EDITORIAL COMMENT: Respect land use zones, city by-laws

Many who live in the affected areas have been complaining loudly and volubly. Those who know anything about town plan­ning procedures are aware that before land use is changed there have to be public advertisements and the near neighbours of the affected area or stand have to be specifically asked if they object.
In any case changing the land use of public open space in a resi­dential area, or adjoining a residential area, needs a far more thor­ough process since it is a far greater change than, for example, allowing an accountant to change a house into an office, which does not really affect the neighbours. And when that change involves something as disfiguring and invasive as a second-hand car dealer the standards are even higher.

We thus cannot see how dozens of car sales could be allowed along a main road running through a residential area without major changes to the local plan for that area, a process that is expensive and time-consuming simply because the effects are so large.
This does not mean that there are no suitable areas for second-hand car dealers. The wasteland to the east of the Central Business District could well be deemed, after proper planning procedures were followed, as suitable for the temporary use, perhaps on one year leases, for car dealers.

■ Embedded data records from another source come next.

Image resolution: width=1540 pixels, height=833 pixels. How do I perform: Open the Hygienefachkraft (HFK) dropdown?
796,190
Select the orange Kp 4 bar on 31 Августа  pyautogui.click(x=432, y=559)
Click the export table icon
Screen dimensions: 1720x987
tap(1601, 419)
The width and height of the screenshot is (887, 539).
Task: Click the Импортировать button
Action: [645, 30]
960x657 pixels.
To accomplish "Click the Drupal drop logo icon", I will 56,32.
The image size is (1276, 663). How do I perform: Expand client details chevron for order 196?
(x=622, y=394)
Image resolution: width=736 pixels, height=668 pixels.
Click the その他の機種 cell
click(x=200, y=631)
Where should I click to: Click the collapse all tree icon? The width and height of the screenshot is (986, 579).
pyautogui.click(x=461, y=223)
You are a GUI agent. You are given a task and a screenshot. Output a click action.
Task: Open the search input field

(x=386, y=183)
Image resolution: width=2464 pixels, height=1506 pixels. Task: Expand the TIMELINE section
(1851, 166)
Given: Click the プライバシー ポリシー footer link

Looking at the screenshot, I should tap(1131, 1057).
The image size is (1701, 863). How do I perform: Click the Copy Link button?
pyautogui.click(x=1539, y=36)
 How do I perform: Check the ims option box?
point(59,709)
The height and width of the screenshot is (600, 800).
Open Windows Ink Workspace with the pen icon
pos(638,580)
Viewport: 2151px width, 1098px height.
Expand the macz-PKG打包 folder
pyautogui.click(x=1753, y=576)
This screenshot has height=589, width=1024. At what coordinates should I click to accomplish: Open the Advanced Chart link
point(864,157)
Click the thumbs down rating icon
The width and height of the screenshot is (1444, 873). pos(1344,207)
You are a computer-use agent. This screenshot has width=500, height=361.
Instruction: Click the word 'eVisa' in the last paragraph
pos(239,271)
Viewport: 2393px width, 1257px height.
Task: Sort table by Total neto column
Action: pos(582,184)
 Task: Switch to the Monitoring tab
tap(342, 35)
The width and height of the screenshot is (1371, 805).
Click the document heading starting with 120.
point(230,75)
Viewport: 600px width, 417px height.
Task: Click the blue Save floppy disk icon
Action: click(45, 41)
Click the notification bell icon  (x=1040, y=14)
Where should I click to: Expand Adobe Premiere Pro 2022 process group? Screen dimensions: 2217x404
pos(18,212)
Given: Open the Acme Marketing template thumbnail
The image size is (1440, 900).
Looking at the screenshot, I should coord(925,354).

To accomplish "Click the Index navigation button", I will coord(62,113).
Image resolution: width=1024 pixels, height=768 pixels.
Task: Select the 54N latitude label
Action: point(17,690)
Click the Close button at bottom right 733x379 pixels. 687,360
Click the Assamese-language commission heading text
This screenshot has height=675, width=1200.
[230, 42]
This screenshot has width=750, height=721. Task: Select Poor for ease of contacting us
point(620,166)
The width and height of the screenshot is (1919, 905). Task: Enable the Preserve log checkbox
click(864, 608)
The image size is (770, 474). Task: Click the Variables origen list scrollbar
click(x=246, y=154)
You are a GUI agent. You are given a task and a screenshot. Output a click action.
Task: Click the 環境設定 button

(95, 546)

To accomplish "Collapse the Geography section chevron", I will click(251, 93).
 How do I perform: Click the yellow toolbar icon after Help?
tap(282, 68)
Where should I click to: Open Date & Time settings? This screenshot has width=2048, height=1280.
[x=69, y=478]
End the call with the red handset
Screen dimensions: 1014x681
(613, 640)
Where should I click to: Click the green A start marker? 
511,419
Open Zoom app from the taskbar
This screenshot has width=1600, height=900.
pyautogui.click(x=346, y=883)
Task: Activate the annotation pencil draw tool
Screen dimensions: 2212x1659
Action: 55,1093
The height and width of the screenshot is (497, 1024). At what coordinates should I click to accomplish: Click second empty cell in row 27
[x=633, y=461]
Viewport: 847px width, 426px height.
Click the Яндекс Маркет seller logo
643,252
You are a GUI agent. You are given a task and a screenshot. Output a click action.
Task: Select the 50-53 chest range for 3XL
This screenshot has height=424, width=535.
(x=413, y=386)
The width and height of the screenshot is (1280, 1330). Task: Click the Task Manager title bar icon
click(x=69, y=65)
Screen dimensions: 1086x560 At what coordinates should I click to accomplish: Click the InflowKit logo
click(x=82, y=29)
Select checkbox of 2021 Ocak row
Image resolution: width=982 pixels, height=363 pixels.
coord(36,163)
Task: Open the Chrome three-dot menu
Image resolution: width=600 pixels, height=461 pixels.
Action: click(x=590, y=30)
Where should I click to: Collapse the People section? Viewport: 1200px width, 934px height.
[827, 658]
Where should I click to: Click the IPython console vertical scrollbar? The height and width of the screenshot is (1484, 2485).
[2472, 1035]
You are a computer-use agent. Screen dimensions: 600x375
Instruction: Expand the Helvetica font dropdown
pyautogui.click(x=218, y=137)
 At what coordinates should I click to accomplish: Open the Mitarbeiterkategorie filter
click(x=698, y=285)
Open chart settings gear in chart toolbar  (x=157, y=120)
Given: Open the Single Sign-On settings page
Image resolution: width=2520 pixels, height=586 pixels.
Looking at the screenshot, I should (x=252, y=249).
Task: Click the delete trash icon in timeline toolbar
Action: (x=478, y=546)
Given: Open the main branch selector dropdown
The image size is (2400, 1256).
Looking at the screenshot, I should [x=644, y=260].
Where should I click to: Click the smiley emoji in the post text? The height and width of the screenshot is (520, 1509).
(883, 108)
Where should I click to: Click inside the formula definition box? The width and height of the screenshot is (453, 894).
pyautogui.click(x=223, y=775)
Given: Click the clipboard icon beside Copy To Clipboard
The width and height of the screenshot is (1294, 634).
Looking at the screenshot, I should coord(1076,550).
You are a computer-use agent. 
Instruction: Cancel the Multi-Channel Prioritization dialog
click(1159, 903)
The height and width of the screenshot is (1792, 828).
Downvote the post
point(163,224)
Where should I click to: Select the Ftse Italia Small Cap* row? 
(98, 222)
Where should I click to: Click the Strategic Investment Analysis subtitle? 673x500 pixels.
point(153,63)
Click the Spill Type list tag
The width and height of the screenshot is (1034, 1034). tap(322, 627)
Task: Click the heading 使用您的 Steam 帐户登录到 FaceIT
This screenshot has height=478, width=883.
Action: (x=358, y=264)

When it was required for something better or more permanent the leases would be allowed to expire. There are other areas adjoining industrial sites where similar temporary planning changes would be acceptable, such as the northern edge of Coven­try Road.
All this explains why, out of 200 dealers, only one was the result of a proper planning process. Many of the others have pieces of Harare City Council paper, it is said, but if so these “permits” were issued without the necessary planning procedures, laid down in an Act of Parliament, being followed and are therefore invalid. The council’s own procedures require that these planning changes and rent of municipal land, have to go through the appropriate com­mittee and the intention to rent council land has to be publicly advertised. This was not done, again invalidating any “permit”.

So the city council is more than justified in launching a thor­ough investigation into the whole mess. To aid that investigation it has been wholesale in suspensions, sending 27 staff — not 45 as previously reported — in the city and estate management depart­ment home for 30 days.
The Zimbabwe Urban Councils Workers Union is horrified at this mass suspension, pointing out, correctly, that formal charges on the basis of some initial evidence of wrongdoing by a specified person have yet to be made. The innocent and the potentially guilty are being treated alike.

But the council appears to have taken that into account. All 27 have been suspended with full pay and benefits, so the innocent do not suffer in any way. The council knows that it is highly likely that some staff in that department are guilty of anything from neg­ligence, in not informing their superior what was happening, up to serious corruption.
The council just does not know who and wants to find out; in these cases a quick way is to send everyone home and then go through the records left behind and start questioning everyone. At the end of the 30 days suspension the investigators, if competent, should have a good idea of who is innocent, who could be guilty and if so guilty of what. At that stage formal clearances or formal disciplinary charges must be laid and if necessary the police given any evidence of criminal wrongdoing. It is a valid way of investi­gating.

If the 27 had been suspended without pay it would have breached natural justice. The union cannot complain at this stage. So the council is now doing its job with this burst of activity, clos­ing down and demolishing car sales that have not been properly approved under the law and going through a spectacular investi­gation into why almost 200 businesses were established on council land without such legal processes.

But that does not exonerate the council for its total lack of activ­ity while all these car sales were being established over the last three years. If the council had clamped down on the first few the whole mess would never have arisen.

It took Local Government, Rural and Urban Development Minister Ignatius Chombo to initiate the frenzy of activity that is now consuming the council. While he was justified in taking action, to order the council to do its job, we cannot understand why the council itself did nothing for so long. Perhaps the council would care to widen its investigation to get the answer to that question as well.
And as planning staff are cleared the council should put them to work looking for suitable areas that could be leased by car dealers. They obviously fill a demand that the dealers on private land in proper commercial areas cannot cope with, but the required land does not have to degrade the life of neighbours.

Cars are not bought on impulse, so there is no need to line major roads with such businesses. If there is an area of future industrial land available, then that might be suitable for a collec­tion of such dealers until the economy improves and the land is required for factories and the like.